The hospital seemed segregated from the city, its back to hayfields and low woods. Grateful to be done with the driving, Janelle still questioned whether it would be easier to turn and run. Cissy had no idea about her visit unless Dr. Guttman had mentioned it. Janelle could even rest a spell at a coffee shop. She idled for a minute at the oddly welcoming entrance, a stone wall covered with honeysuckle, before the guard in the gate house walked toward the car.
“Ma’am? Are you lost?” he asked.
“No, sir. I’m not. I’m here to see my granddaughter,” she said, and he waved her through the gate.
Even though Janelle had sat lost in her thoughts for the three-hour drive, she didn’t feel collected, so she puttered down the drive as slowly as the car would go. The extensive grounds were verdant, even in the severest of droughts. Why waste taxpayer dollars watering a lawn so few people saw or walked on?

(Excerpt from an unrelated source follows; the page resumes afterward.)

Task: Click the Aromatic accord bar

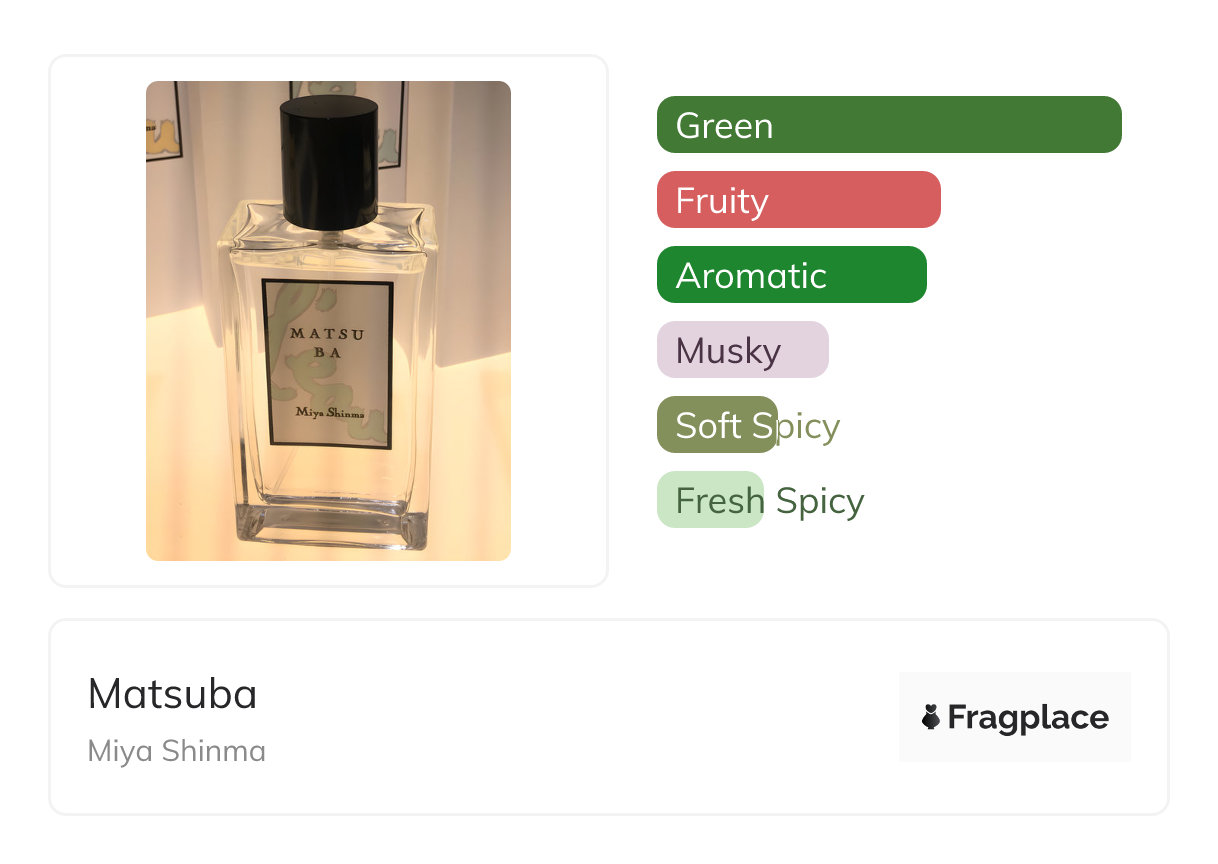Action: [792, 275]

In the bright sunlight, the hospital wasn’t sinister, and she felt somewhat embarrassed about the irrational fears that plagued her all week. The building looked more like a county courthouse with massive red granite bricks giving it a chiseled, stately air. The steps proved challenging given the stiffness of her musc
les, but the coolness of the hall revived her.
The hallway led to a modest but tidy waiting area near a sweeping staircase. A nondescript nurse at the front desk greeted Janelle curtly as if she were an intruder.
“I’m Mrs. Beauregard Clayton from Biloxi. I’m here for a tour of the hospital.” Beads of perspiration dotted her upper lip. She leaned across the nurse’s desk and grabbed a tissue to blot it dry.
“I don’t see anything in the schedule. Did you call ahead to arrange the visit?”
“No, I did not. But there shouldn’t be a problem.”
“Well, ma’am, there is a problem. We have rules, and you can’t just walk right in and demand a tour.” The nurse picked up the phone.
Janelle didn’t wait to hear who she was calling. Bravado fueled a second wind. With a straight back, she ascended the staircase anchoring the building and proceeded down a hall to the right. She needed to find someone who had more authority than the uncooperative woman behind the desk. At the first locked door, she removed a glove so her knock could be heard on the metal. When no one answered, she pushed a button on the wall next to the door, which sounded a buzzer. A man in a white uniform opened the door a few inches.
“I’m here to see Cissy Pickering,” she said. “She’s in the women’s ward.”
Before he could answer, the front desk nurse bounded up behind Janelle and grabbed her elbow.
“Now, dear,” Janelle said through clenched teeth. “You don’t want to do that, I assure you.” The nurse released her arm and backed away, panting her indignation, but unable to hide her fear.
Janelle walked down the opposite hallway, knocking on doors until someone had the good sense to call the head administrator. More astute than his subordinates, Mr. Carnell apologized for the nurse’s behavior and cleared his schedule to personally give her a tour of the facility.